Large producers such as Barrick Gold Corp. and Goldcorp Inc. surged in 2016 as they emerged from a multi-year downturn. Since then, they’ve largely decoupled from bullion, which has continued to rise, and are trading at the cheapest versus the Dow Jones Industrial Average in more than a year. Investors seeking gold exposure are preferring exchange-traded funds, all at a time when money is pouring into lithium and cobalt companies that have plugged into the rechargeable-battery rush.



That’s the message from the BMO metals and mining conference, where 1,400 bankers, miners and investors have gathered over four days of meetings hoping to find opportunities.

“Right now, gold has been so boring and asleep that nobody cares,” David Harquail, chief executive officer of precious-metal royalty and streaming company Franco-Nevada Corp. and chairman of the World Gold Council, said in an interview from the conference in Florida. “It’s the first time, even my schedule isn’t filled.”

The odd mid-sized deal aside, participants say interest in gold mergers and acquisitions remains lackluster, with large players still not ready to do big deals even as their reserve life shrinks, and capital still tight for small explorers and developers.

Asked why gold companies aren’t capturing more of gold’s move higher, Harquail referred to the lack of commodity-specific funds in the space. “There’s really no precious metal funds of size left because the performance has been so poor,” he said. “The only place that has real money is the generalist funds. ”

Cannabis and Cryptos

The dearth of M&A is indicative of lack of growth presented by gold companies, said Pierre Lassonde, the chairman of Franco-Nevada. He thinks this will persist for another 12 to 18 months, at which point investors will demand growth. But for now, the gold price has “gone nowhere” over the last five years and there are plenty of other flashier commodities attracting generalist interest.

“While you’ve had the cryptocurrencies, you’ve had cannabis, you’ve had all kinds of industry exploding and the gold price flat, it’s like watching paint dry. Why would anyone get excited?”

Interest that was once focused on gold has shifted to so-called battery metals this year.

“Look at this sched,” Cobalt 27 Capital Corp. CEO Anthony Milewski said in a rapid-fire interview squeezed between 30 potential-investor meetings. “There’s not a single blank space in three days.”

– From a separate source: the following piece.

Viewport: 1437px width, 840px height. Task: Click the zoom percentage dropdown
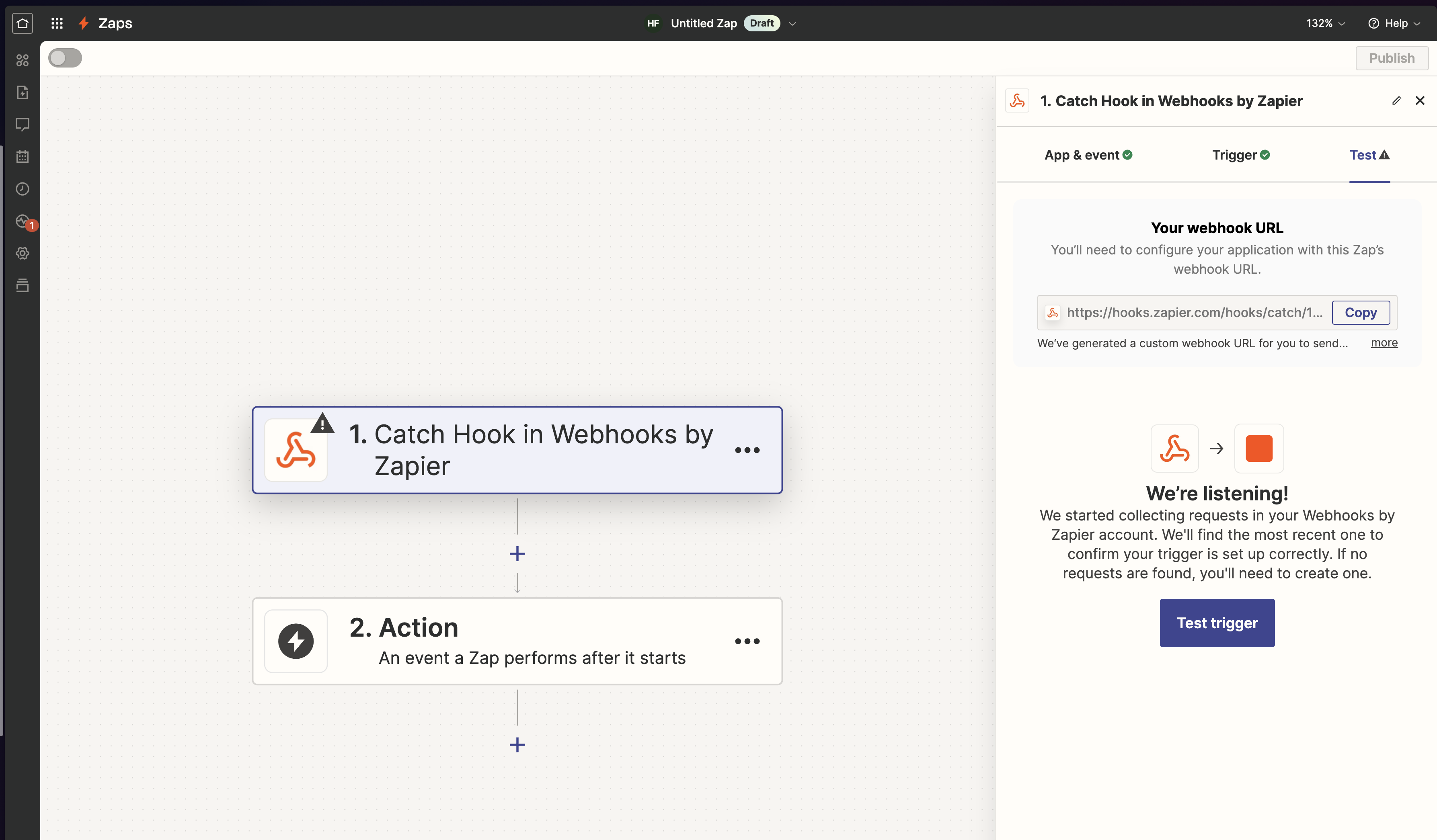coord(1325,23)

Last week, Milewski said his company was in talks with multiple parties interested in securing cobalt supplies, including battery makers, automobile manufacturers and Chinese conglomerates. On Tuesday, he said industrial and trading companies are also starting to invest directly in Cobalt 27 equity. Meanwhile, increasing numbers of investors are interested in buying shares as “a proxy for adoption of electric vehicles.”

Gold producer Agnico Eagle Mines Ltd. is dusting off its idled cobalt land holdings in Canada after receiving multiple inquiries, CEO Sean Boyd said at the conference.

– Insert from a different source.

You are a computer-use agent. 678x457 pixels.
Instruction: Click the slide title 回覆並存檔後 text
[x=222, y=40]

Both Barrick and Newmont, the top two gold producers, said they are feeling no pressure from large investors to make big acquisitions. Newmont CEO Gary Goldberg has previously talked about the need to attract more generalist investors through dividends.

“The generalist investor is not quite back yet but we’re starting to get nibbles,” said Egizio Bianchini, the outgoing co-head of global mining for BMO Capital Markets, who has led the conference since its inception 27 years ago.

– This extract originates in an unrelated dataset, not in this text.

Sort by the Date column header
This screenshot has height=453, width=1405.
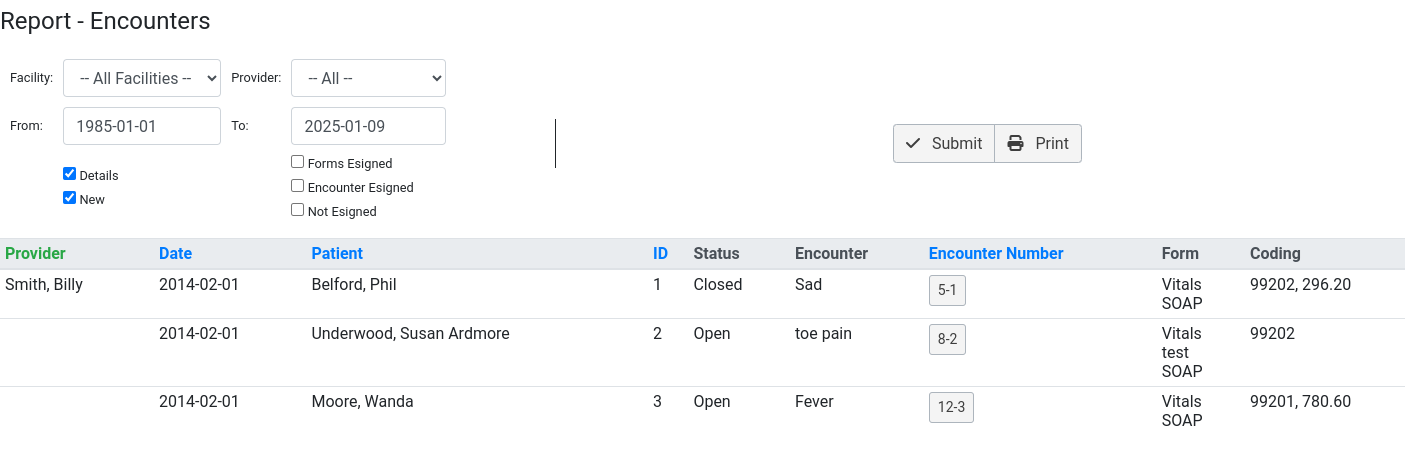175,254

Still, that’s nothing compared with the mood surrounding electric-vehicle commodities, said Bianchini, who is leaving the bank to become vice chairman of Ivanhoe Mines Ltd., the Vancouver-based miner formed by billionaire Robert Friedland. “The new-age metals lunch was packed. We did Battery 101 on Sunday and had over 400 people.”



A friend of Bianchini’s for more than 30 years, Friedland has long said that electric vehicles have the potential to upend the balance of power between mining companies and customers, while driving demand.

While investors center their attention on giant tech stocks, along with companies riding the bitcoin, marijuana and electrification booms, “gold will have its day,” Bianchini said.

For Harquail, that may require the precious metal to reach at least $1,500 an ounce, from about $1,320 now.

“Generalists don’t invest in shrinking companies,” said Randall Oliphant, a director of Vancouver-based New Gold Inc.